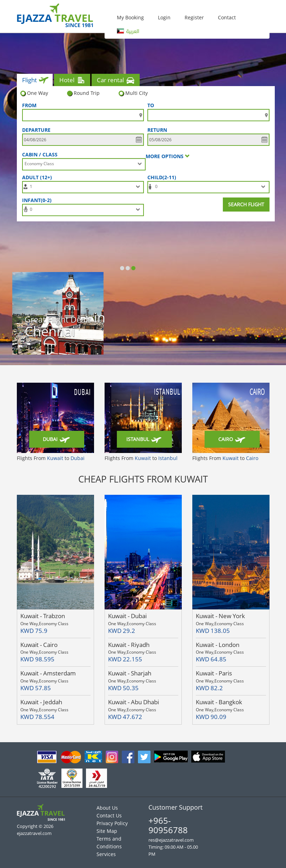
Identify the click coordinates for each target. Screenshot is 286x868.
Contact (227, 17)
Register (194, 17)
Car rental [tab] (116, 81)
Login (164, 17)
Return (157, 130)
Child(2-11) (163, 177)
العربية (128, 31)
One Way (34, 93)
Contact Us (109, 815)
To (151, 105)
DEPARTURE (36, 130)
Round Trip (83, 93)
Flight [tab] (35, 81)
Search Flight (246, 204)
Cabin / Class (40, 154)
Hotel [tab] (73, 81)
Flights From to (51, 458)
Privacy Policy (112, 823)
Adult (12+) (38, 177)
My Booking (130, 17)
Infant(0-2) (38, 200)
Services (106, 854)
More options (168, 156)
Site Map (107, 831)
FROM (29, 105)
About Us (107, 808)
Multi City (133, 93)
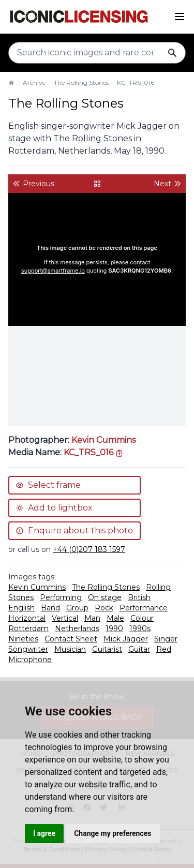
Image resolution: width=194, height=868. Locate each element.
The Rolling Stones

==

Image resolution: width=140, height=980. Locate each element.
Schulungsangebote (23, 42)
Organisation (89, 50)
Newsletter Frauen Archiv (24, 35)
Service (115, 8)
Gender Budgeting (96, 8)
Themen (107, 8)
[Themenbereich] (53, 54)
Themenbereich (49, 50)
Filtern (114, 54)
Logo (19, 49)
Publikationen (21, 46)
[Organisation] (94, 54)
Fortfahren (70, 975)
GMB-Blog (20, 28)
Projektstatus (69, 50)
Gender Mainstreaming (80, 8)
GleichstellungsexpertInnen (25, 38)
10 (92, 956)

**Task prompt**: Copy the data above word for word, beginning at the line that contains "Themenbereich (49, 50)" and stopping after the line that contains "10 (92, 956)".

**Correct answer**:
Themenbereich (49, 50)
Filtern (114, 54)
Logo (19, 49)
Publikationen (21, 46)
[Organisation] (94, 54)
Fortfahren (70, 975)
GMB-Blog (20, 28)
Projektstatus (69, 50)
Gender Mainstreaming (80, 8)
GleichstellungsexpertInnen (25, 38)
10 (92, 956)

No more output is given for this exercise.